* _The data_:
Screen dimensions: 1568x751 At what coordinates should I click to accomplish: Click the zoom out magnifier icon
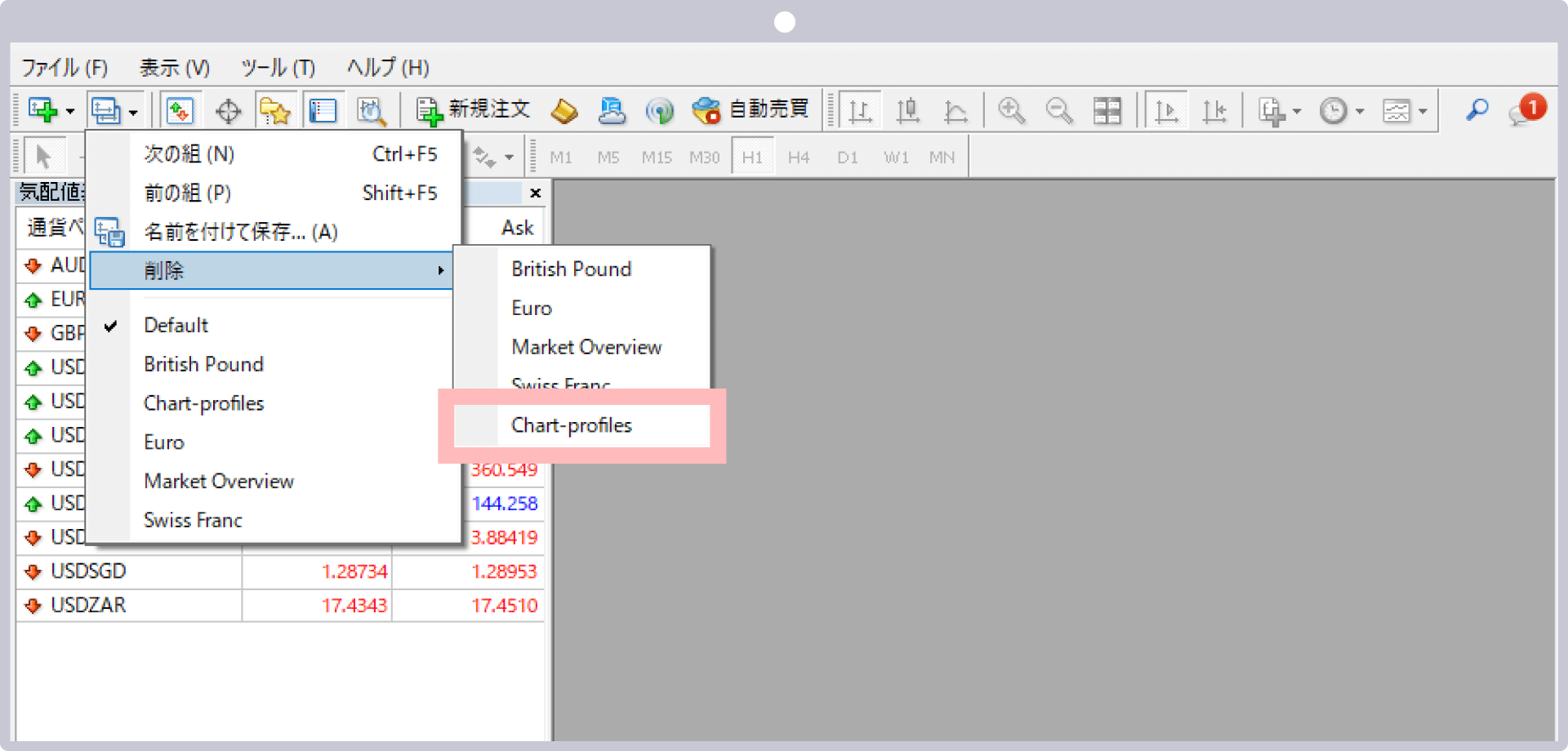1059,110
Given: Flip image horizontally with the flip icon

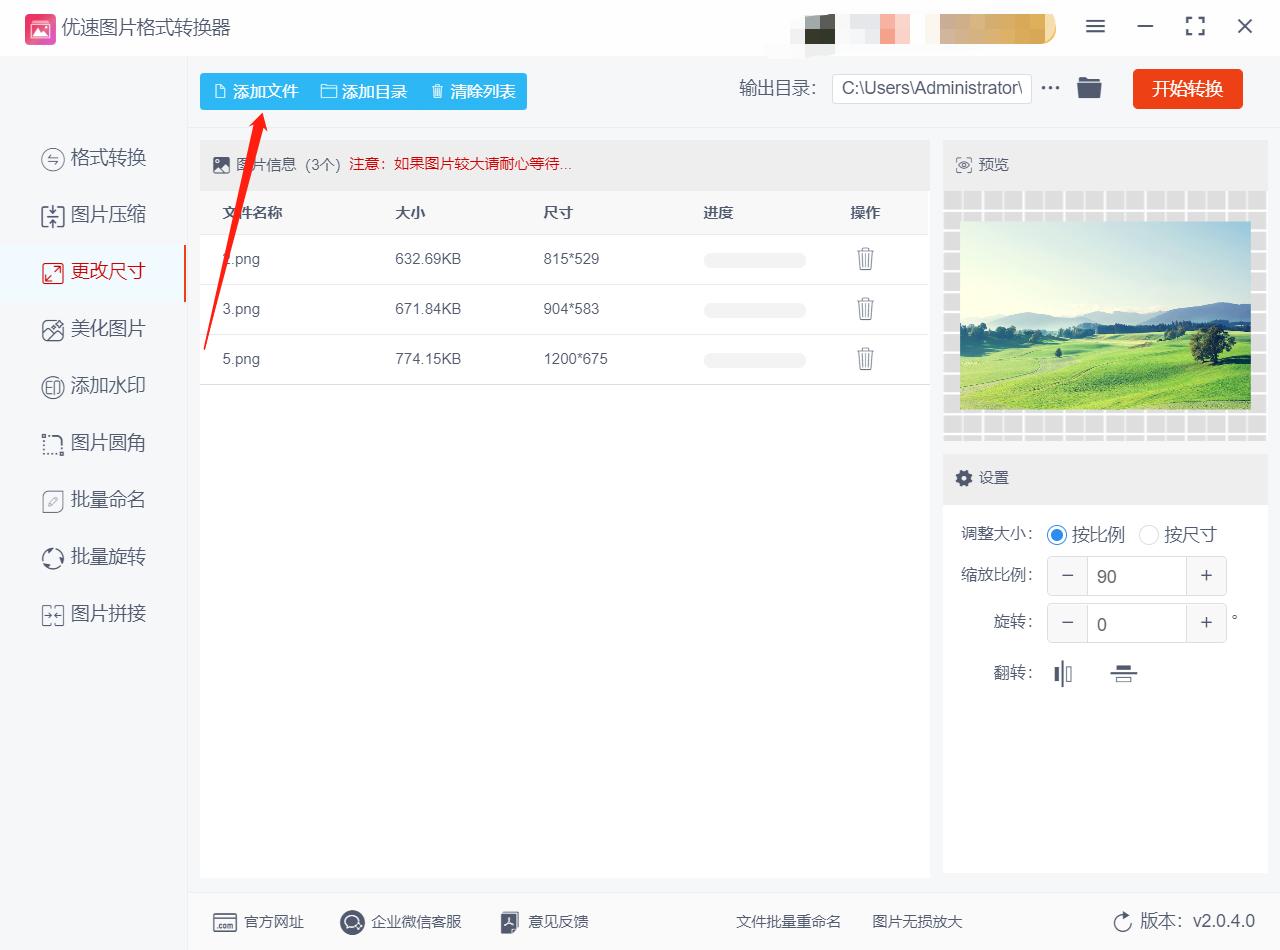Looking at the screenshot, I should [x=1063, y=674].
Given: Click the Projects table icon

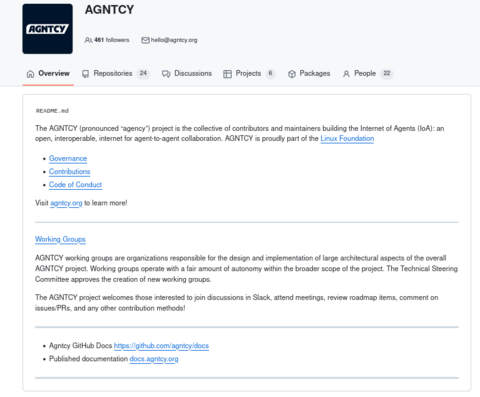Looking at the screenshot, I should (x=227, y=74).
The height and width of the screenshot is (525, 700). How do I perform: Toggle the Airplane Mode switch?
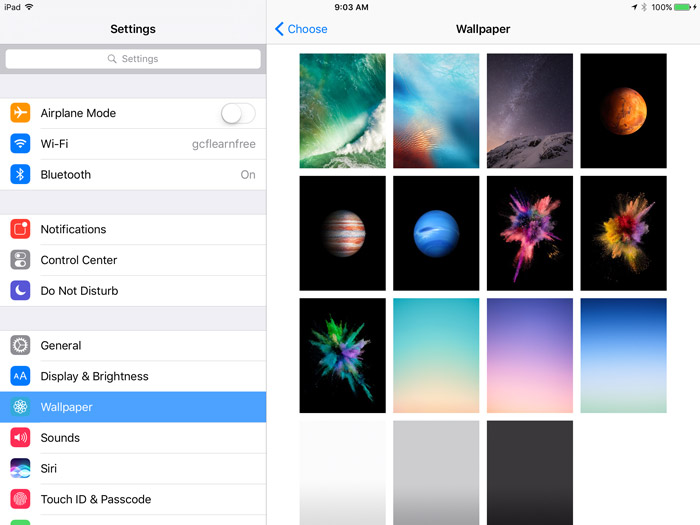238,113
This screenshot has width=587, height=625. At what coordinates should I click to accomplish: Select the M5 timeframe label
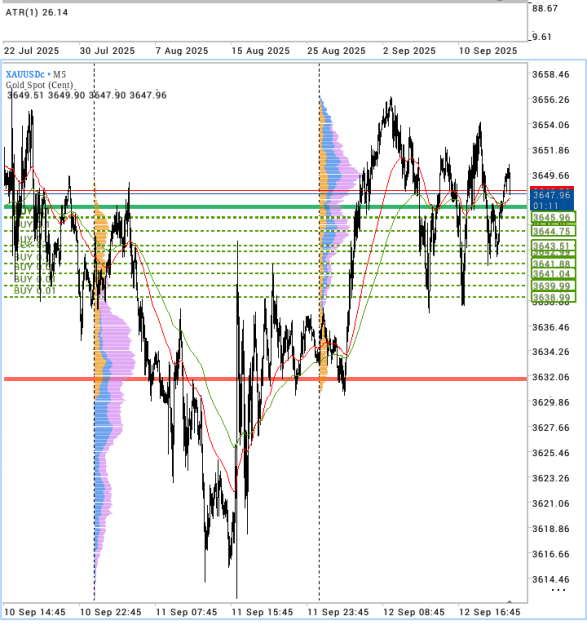pyautogui.click(x=59, y=75)
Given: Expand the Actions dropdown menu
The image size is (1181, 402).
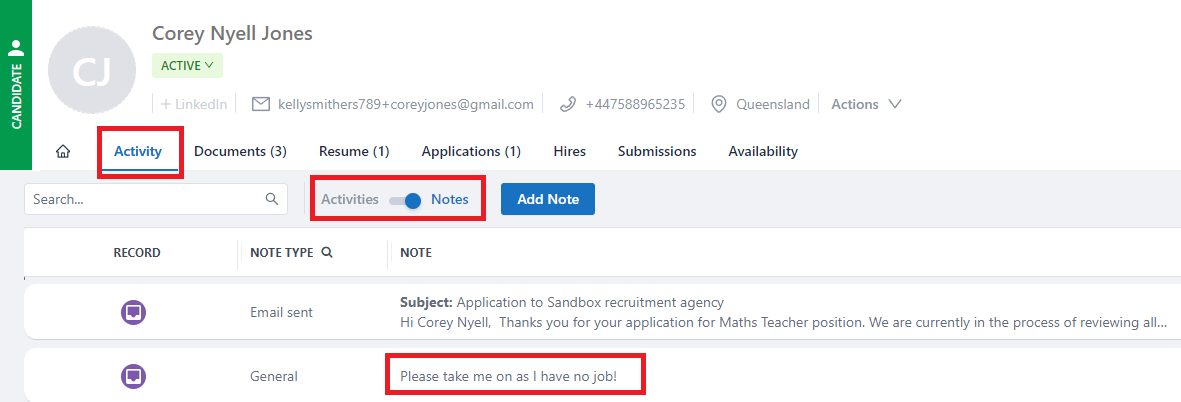Looking at the screenshot, I should (x=866, y=104).
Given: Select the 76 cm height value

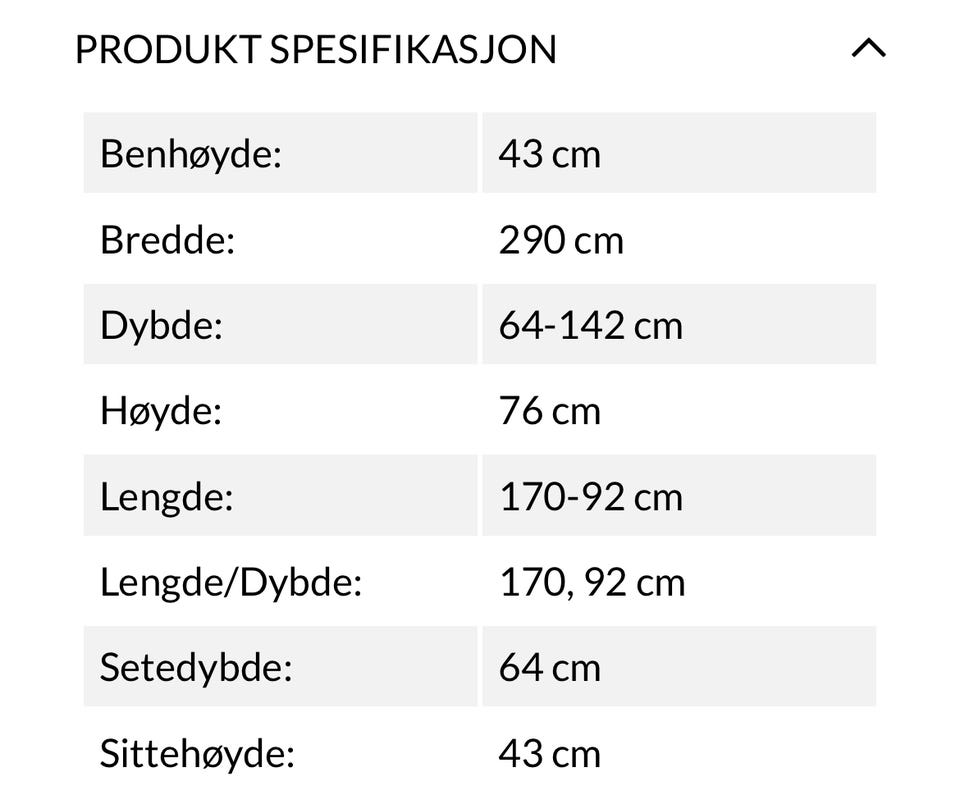Looking at the screenshot, I should click(549, 411).
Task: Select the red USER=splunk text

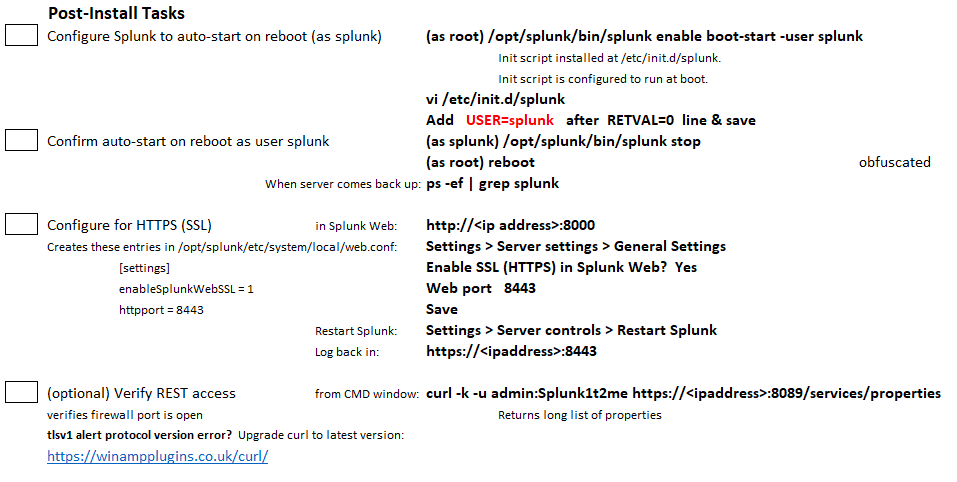Action: click(509, 120)
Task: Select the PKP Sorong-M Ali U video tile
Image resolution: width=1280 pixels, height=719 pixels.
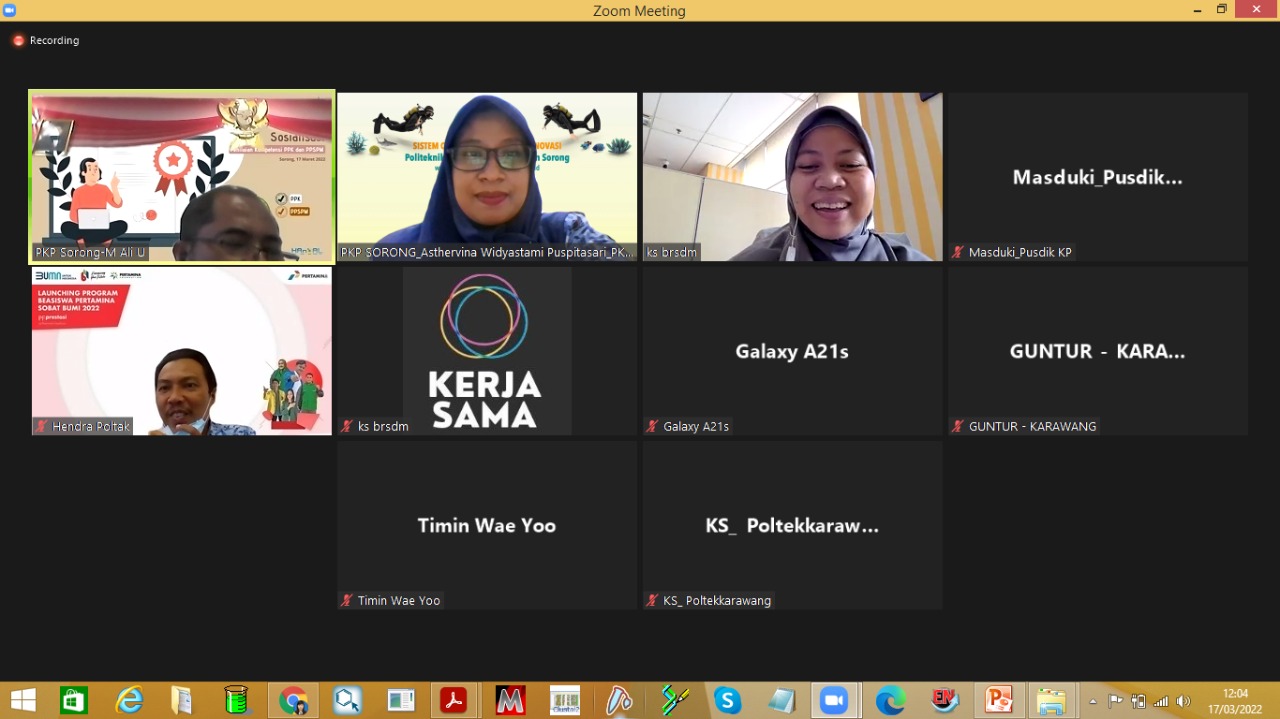Action: click(182, 177)

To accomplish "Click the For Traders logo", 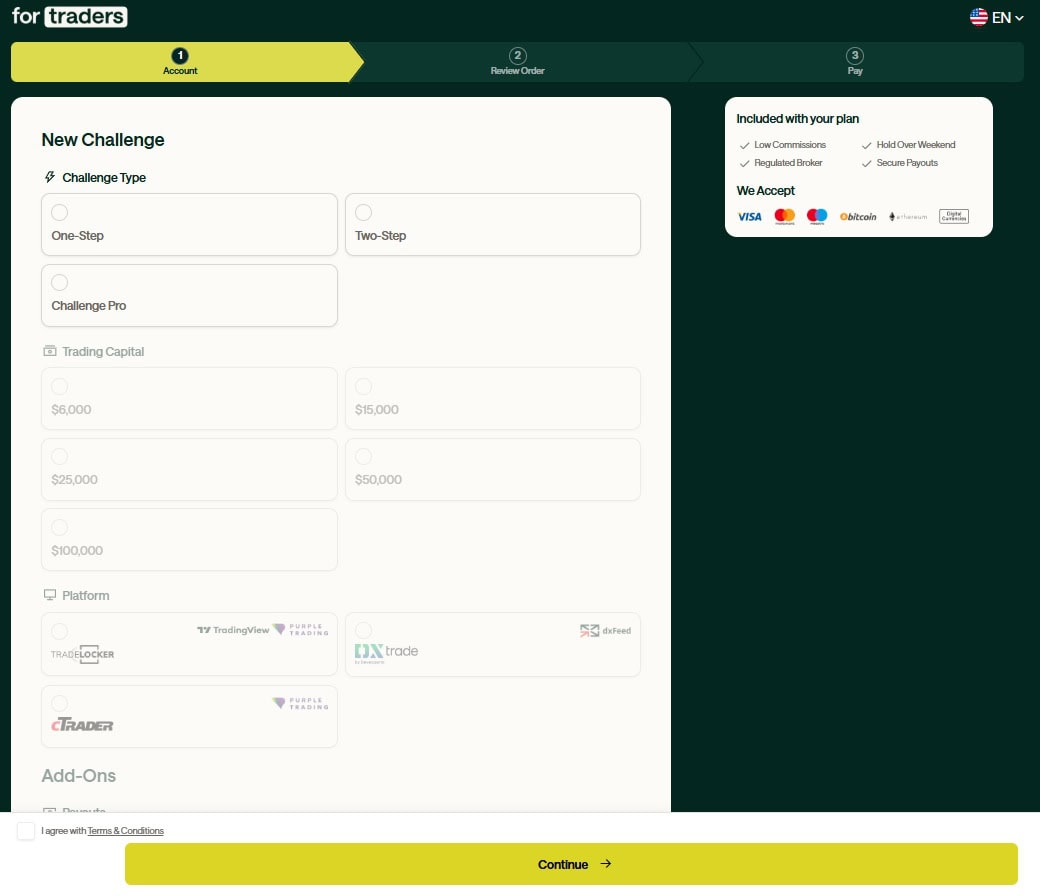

* _Description of the task_: Please leave out the pictures while you copy exactly the lines from the one containing "Given: Select the 76 cm height value" through the end of the records.

* _Written answer_:
Given: Select the 76 cm height value

Looking at the screenshot, I should click(549, 411).
Task: Select the red USER=splunk text

Action: click(509, 120)
Task: Select the PKP Sorong-M Ali U video tile
Image resolution: width=1280 pixels, height=719 pixels.
Action: click(182, 177)

To accomplish "Click the For Traders logo", 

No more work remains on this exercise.